図1. FKBP-12 (左)とFKBP-12.6 (右)の構造


 FKBP-12 とFKBP-12.6 は共にFKBPファミリー (FK506 結合蛋白質)に属します。FKBP はペプチジルプロリン異性化酵素として機能し、酵母からヒトまでの多くの真核細胞の信号伝達経路中で発見されてきました。FKBP は、臓器移植に頻繁に用いられる免疫抑制剤として汎用されているラパマイシンおよびFK506と、芳香族残基を介して主に疎水性相互作用で結合します。更に、FKBP-12はラパマイシンとFK506の仲介により、それぞれmTOR (哺乳類ラパマイシン標的タンパク質)とカルシニューリンとの間でそれぞれ複合体を形成し、それらの機能に深く関わることが知られております。FKBP-12とFKBP-12.6 は互いに85%の配列相同性を共有しており、ペプチド鎖を構成する107アミノ酸残基中、FKBP-12 には3 つのTyr と5つのPhe 残基、FKBP-12.6 には2 つのTyrと6つのPheが含まれています。

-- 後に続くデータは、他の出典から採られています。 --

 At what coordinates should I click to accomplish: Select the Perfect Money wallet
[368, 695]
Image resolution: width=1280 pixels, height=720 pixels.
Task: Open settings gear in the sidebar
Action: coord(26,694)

 我々は両蛋白質を様々なSAIL-Phe、及びSAIL-Tyrにより選択的に標識し、ラパマイシン、及びFK506の結合に伴うこれらの芳香族アミノ酸の芳香環NMRシグナルの変化を詳細に検討しました。その結果、図2に例示したようにζ-SAIL Pheを用いて標識したFKBP-12.6の2D[1H,13C] HSQCスペクトルにおいて、ζ-NMRシグナルのリガンド結合による変化が明瞭に観測できることが明らかとなりました。

芳香族残基であるPhe とTyrは棒モデルによって描かれる

図 2. オーバーレイされたFKBP-12.6ζ-SAIL Pheで標識化された2D [1H, 13C] HSQCのスペクトル
色の違いによってリガンドがある場合とない場合の状況が示される


 このNMRデータは極めて単純且つ明快であり、蛋白質-リガンド相互作用の観測に向けたSAIL法の有用性が雄弁に示されています。我々は今後、FKBPとリガンドとの相互作用の詳細な解明を目指して研究を発展させる予定です。

[1] Kainosho, M., Torizawa, T., Iwashita, Y., Terauchi, T., Mei Ono, A., and Güntert,
P. (2006)『ネイチャー』440号、52-57